What you have to do >> Rewrite the passage of the Sage Hen post below, starting with "(forest-time) is new" and going on through "economies and time-scales.", with "forest ecology" in place of "fire ecology".

Source text >>

Sage Hen Day 1 (12/27/2018)

I made it. First few hours, already on the skis. 12/26/2018

I made it. First few hours, already on the skis. 12/26/2018

As usual there were a few bumps in the road but I eventually arrived late afternoon at Sage Hen Field Station just outside Truckee, CA. Right now, the sun is rising up over the mountains to the east. Clouds mix with the deep blue sky that reminds me so much of this place. A deep manganese blue like that reflected in Lake Tahoe.

Today I will explore. I’ll put on my skis and see where the trails take me. There are trails all around and I’m likely to run into folks but I’m essentially all alone here. Someone comes by to check on the buildings and the heat but I’ve not seen them yet, only heard them. A little snow is falling from a rogue grey cloud. We may get some weather, a flurry or a dusting, but the forecast is mostly clear for the next 7 days. Even with the clouds above, I’ve not seen this much blue sky in what feels like weeks. Back home in Washington, a grey rain coat has settled in on Puget Sound that likely won’t lift except for the regular yet all too brief bursts of sunshine, until March or April. It’s all right. Water is life.

Plans for today are slowly coming into focus. Explore during the day. Research online about the local ecology, fire history and this evening write all those letters I’ve been putting off. I am anxious, not for my work here at Sage Hen, but for other things that I packed along with me. The solitude granted by this artist residency is just what I need to tackle and complete those other things. When I leave I’ll have completed almost all that is needed. At home a mildly mad dash to assemble new images while also preparing for a new quarter….

But now I am getting way ahead of myself. It’s about time, this project, why I am here. Below is a kind of description for the project at hand, the one that will premier in Seattle this spring/summer!

The road home, for now, Sage Hen Road, Truckee CA.

The road home, for now, Sage Hen Road, Truckee CA.

forest-time

(forest-time) is new eco-feminist sci-fi that begins as a media presentation on fire ecology, past and future in the Pacific Northwest, and gradually devolves into a primal live-cinema performance about sticky entanglements across ecologies, economies and time-scales.

Based on research conducted in the western states of Washington, California, Nevada and British Columbia, Canada (forest-time) will feature human and Ai performances, video, field-recordings, soundscapes and song.

Supplied entries >>

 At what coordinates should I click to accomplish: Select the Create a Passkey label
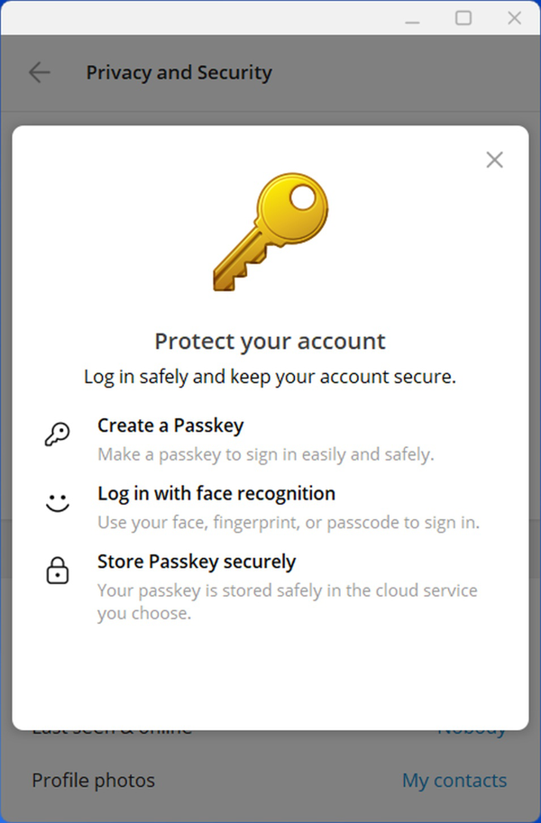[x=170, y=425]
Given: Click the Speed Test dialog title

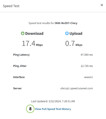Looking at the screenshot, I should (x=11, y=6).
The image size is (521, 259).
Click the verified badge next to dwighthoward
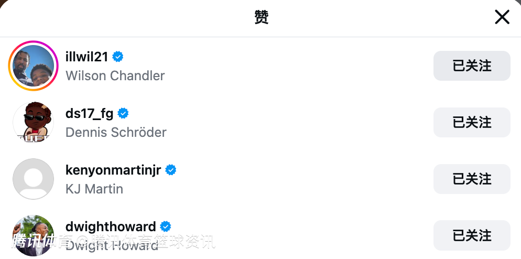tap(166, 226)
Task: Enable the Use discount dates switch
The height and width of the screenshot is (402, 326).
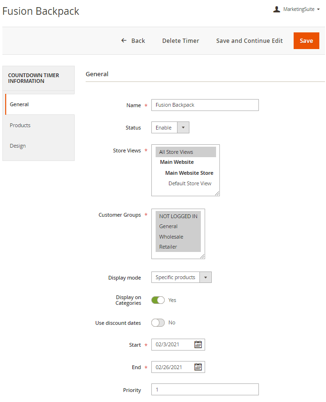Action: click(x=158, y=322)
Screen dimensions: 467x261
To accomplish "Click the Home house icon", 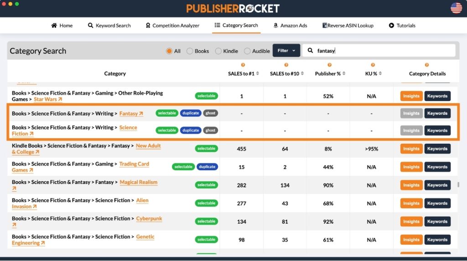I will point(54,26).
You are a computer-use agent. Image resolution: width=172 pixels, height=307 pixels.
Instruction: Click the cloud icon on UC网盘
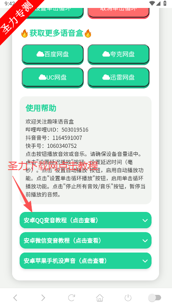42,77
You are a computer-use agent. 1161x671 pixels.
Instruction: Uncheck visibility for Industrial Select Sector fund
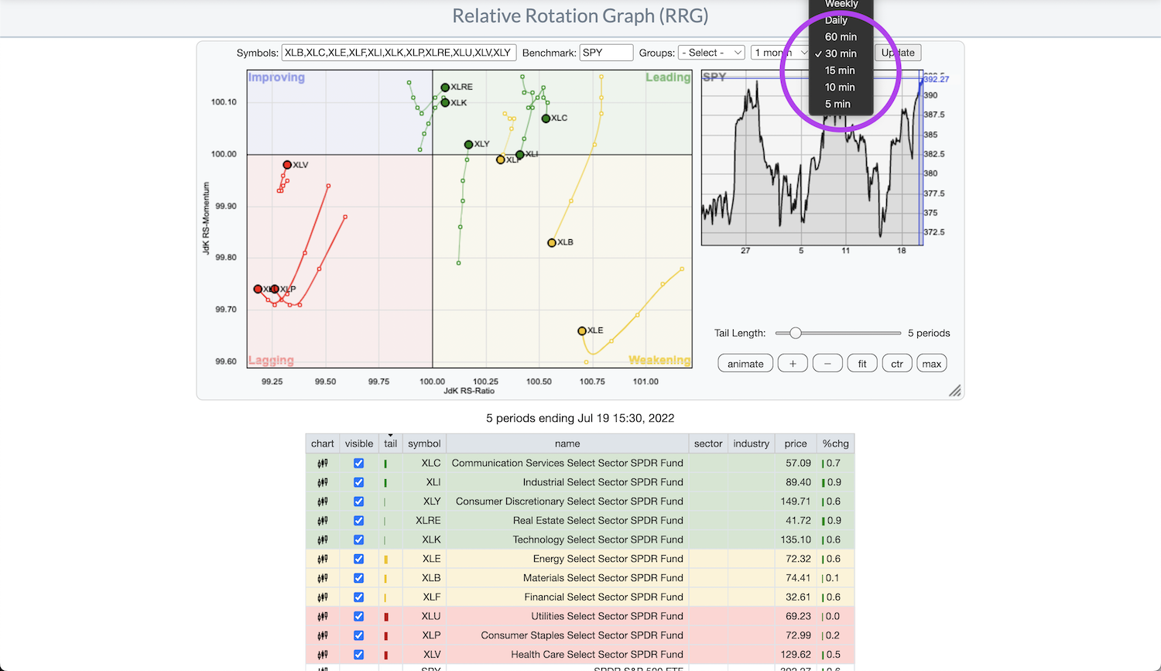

Task result >>
(forest-time) is new eco-feminist sci-fi that begins as a media presentation on forest ecology, past and future in the Pacific Northwest, and gradually devolves into a primal live-cinema performance about sticky entanglements across ecologies, economies and time-scales.